Eyes: Observation! Great Observers! It is not only a psyche that tells you five things about yourself before you sit down. A doctor can observe your entire being while you sit with him/her. I hail the Psychologists and Psychiatrists for their jobs, they are sensitive to people. Surgeons need good eyes to see properly. Aspiring, in progress or already a surgeons, please don't forget to ask for good eyes.

When you observe, don't jump into conclusions. Sometimes it is not what you see that's always right; sometimes you need an inner eye to see beyond the surface. Don't judge a book by its cover.

What do you see as a Christian Doctor when a patient comes to you?
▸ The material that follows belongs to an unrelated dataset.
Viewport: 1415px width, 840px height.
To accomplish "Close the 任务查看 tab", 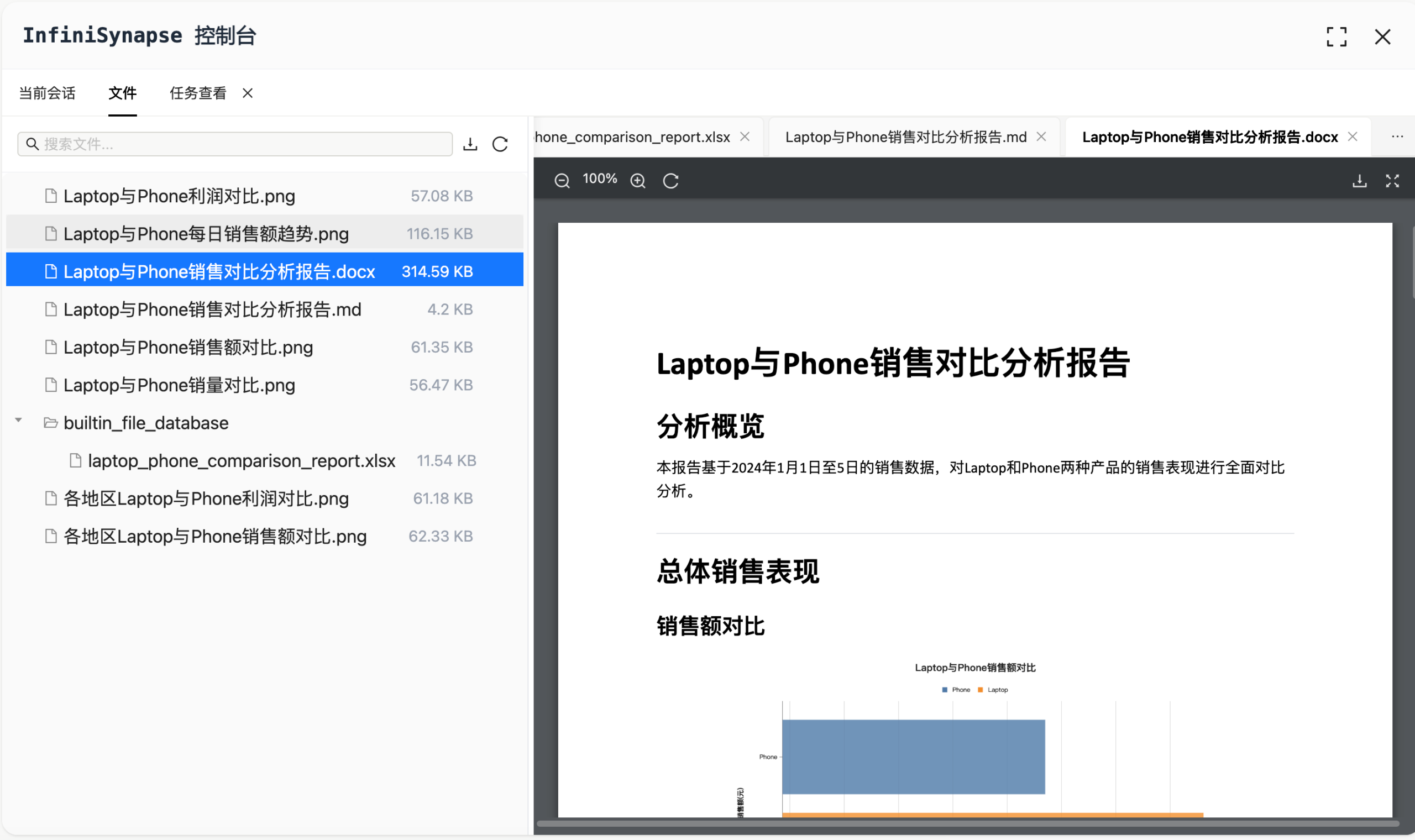I will pos(247,93).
Do you see a lost and hopeless being or someone who is a potential citizen of heaven? Do you see hope or you see fear? How you approach someone matters a lot. Do you see a woman who needs counselling and guidance? Do you see a need?


Mouth: Talking, asking questions and making diagnosis. Be careful what you say with your mouth. How you tell a diagnosis to a patient matters. I have seen patients go crazy over how a doctor speaks with them. You may be rash or gentle; if you cannot  put it in a less devastating way- Ask God to help you.

Ever heard of whispered prayers- a prayer said infront of a patient under your breath can save a situation.
Before you say anything that will cost your whole being-say a prayer.

Prayer is the key! Don't forget to be prayerful as a Doctor. A complicated delivery of a child, say a prayer.

We do not have hopeless situations as Christian doctors, we do not look at the things which are seen; but the things which are not seen. Yes the patient is likely to pass on, but to what part of eternity? The words you speak during the last hours of the patient can save a soul from eternal condemnation.


Medicine is a marvellous profession and calling. Sometimes it is the extraordinary things you do that makes you a great doctor. You cannot get that anywhere except with God.
Lean not on your own understanding, but in all your ways acknowledge the Lord!

Make use of what the Lord has given you.